Machine Learning 5.0 In-depth Analysis Trends in Classification

Authors

  • Dianda Rifaldi Department of Informatics, Universitas Ahmad Dahlan, Indonesia
  • Tri Stiyo Famuji Department of Information Technology, Universitas Harapan Bangsa, Indonesia
  • Setiawan Ardi Wijaya Department of Information System, Universitas Muhammadiyah Riau, Indonesia
  • Ahmed Jaber Abougarair Electrical and Electronics Engineering, University of Tripoli, Libya
  • Phichitphon Chotikunnan College of Biomedical Engineering, Rangsit University, Thailand
  • Alfian Ma'arif Department of Electrical Engineering, Universitas Ahmad Dahlan, Indonesia
  • Furizal Department of Research and Development, Peneliti Teknologi Teknik Indonesia, Indonesia

DOI:

https://doi.org/10.64539/sjcs.v1i1.2025.18

Keywords:

Machine Leaning, Explainable AI, Federated Learning, Transfer Learning, Generative Adversarial Networks

Abstract

In the era of Technology 5.0 Machine Learning continues to show significant advancements across various sectors.
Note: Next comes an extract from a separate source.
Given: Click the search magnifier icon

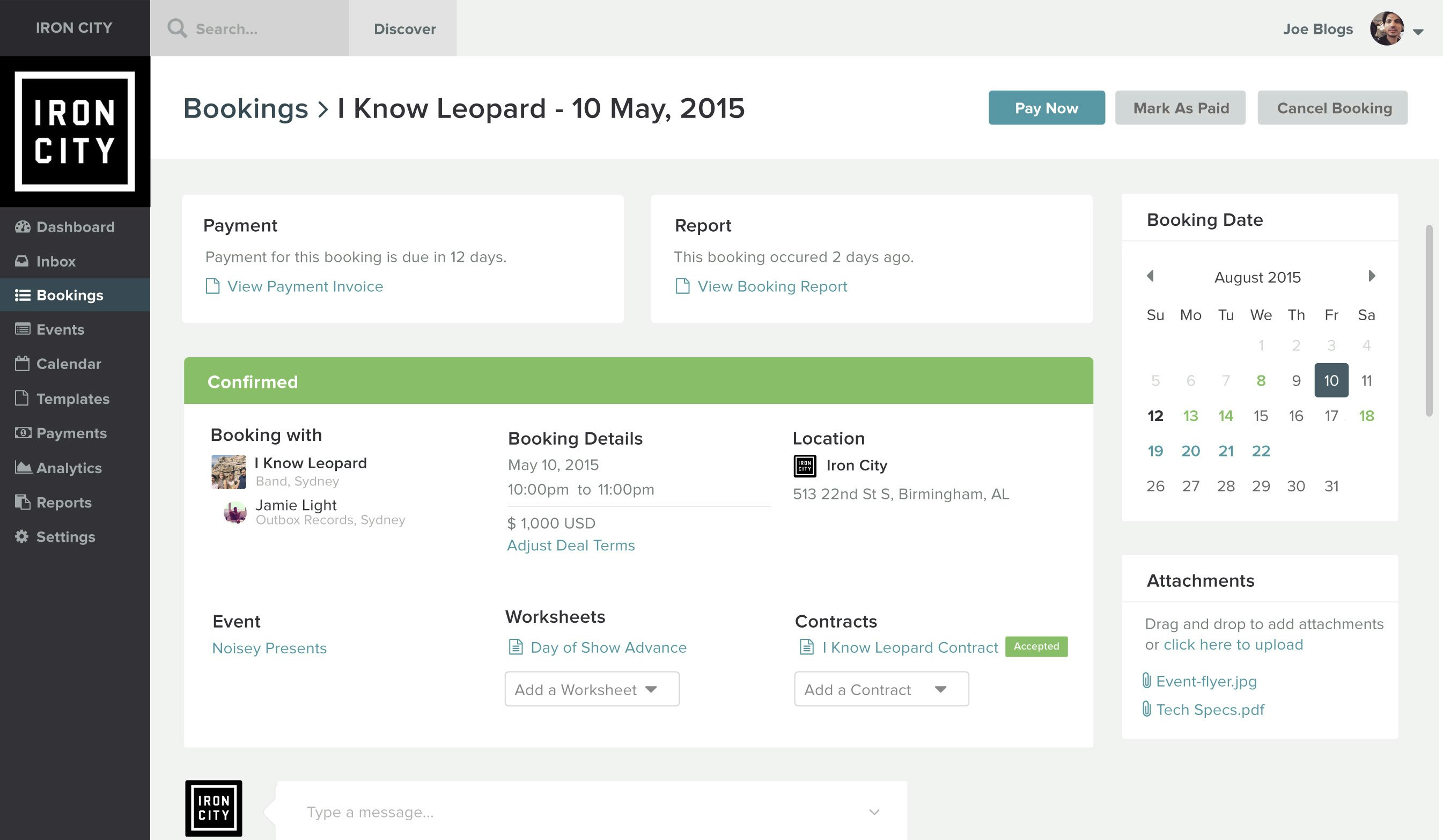Looking at the screenshot, I should coord(177,28).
This study aims to examine the latest trends in Machine Learning classification, focusing on four key approaches Explainable Artificial Intelligence, Federated Learning, Transfer Learning, and Generative Adversarial Networks. The methodology involves a comprehensive literature review of research in Asia and experimentation with related datasets. The findings indicate that Explainable Artificial Intelligence enhances transparency and accuracy in data classification, Federated Learning enables decentralized learning while safeguarding data privacy, Transfer Learning improves accuracy with small datasets, and Generative Adversarial Networks aids in data augmentation for better model training. In conclusion, these techniques not only enhance the efficiency and accuracy of classification but also open up new opportunities for innovation in various fields, including healthcare, transportation, and cybersecurity.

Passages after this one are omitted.